• **Given instruction**:
Output the items verbatim, beginning at the line containing "Image resolution: width=552" and continuing through the line containing "Action: click(27, 13)". Omit the pictures from your output.

• **Input rows**:

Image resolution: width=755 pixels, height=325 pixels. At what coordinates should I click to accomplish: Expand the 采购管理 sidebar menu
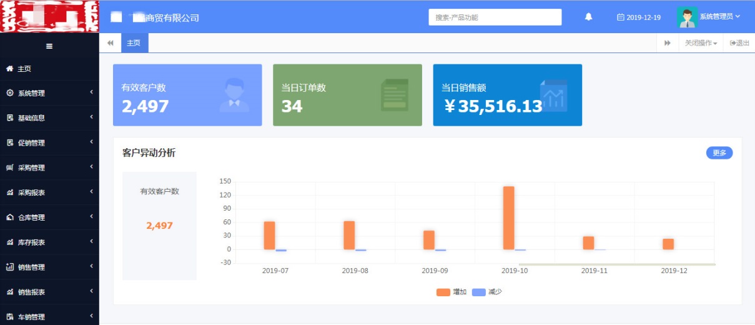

==

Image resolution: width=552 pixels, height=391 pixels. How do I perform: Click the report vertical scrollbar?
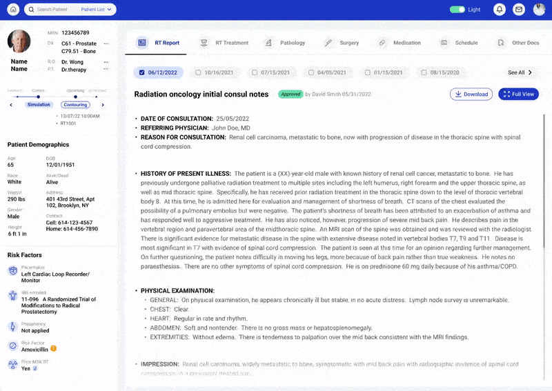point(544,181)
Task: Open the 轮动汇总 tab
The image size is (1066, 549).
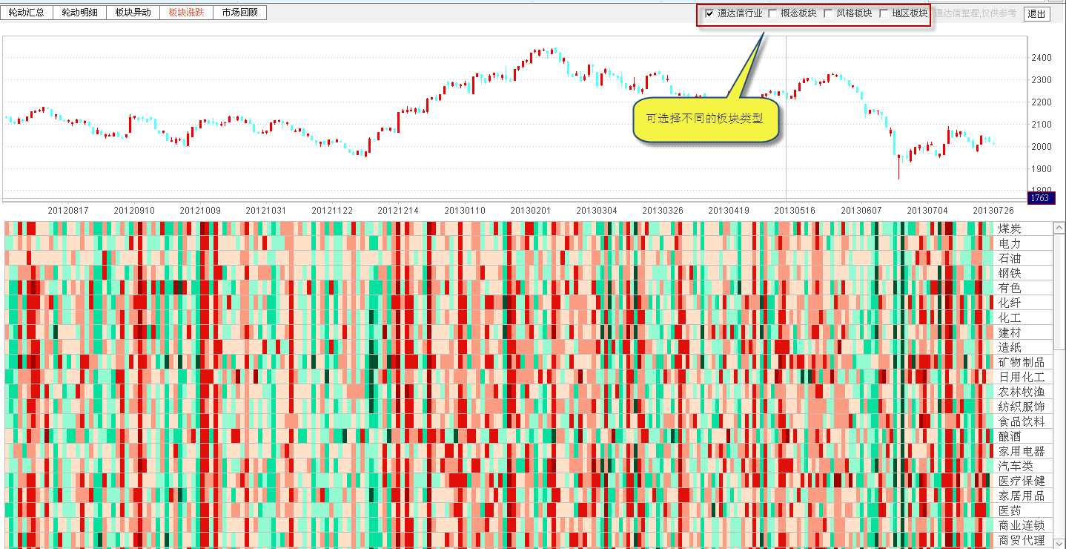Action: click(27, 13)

• **Final result**:
Image resolution: width=552 pixels, height=391 pixels. How do I perform: Click the report vertical scrollbar?
point(544,181)
Task: Open the 轮动汇总 tab
The image size is (1066, 549).
Action: click(27, 13)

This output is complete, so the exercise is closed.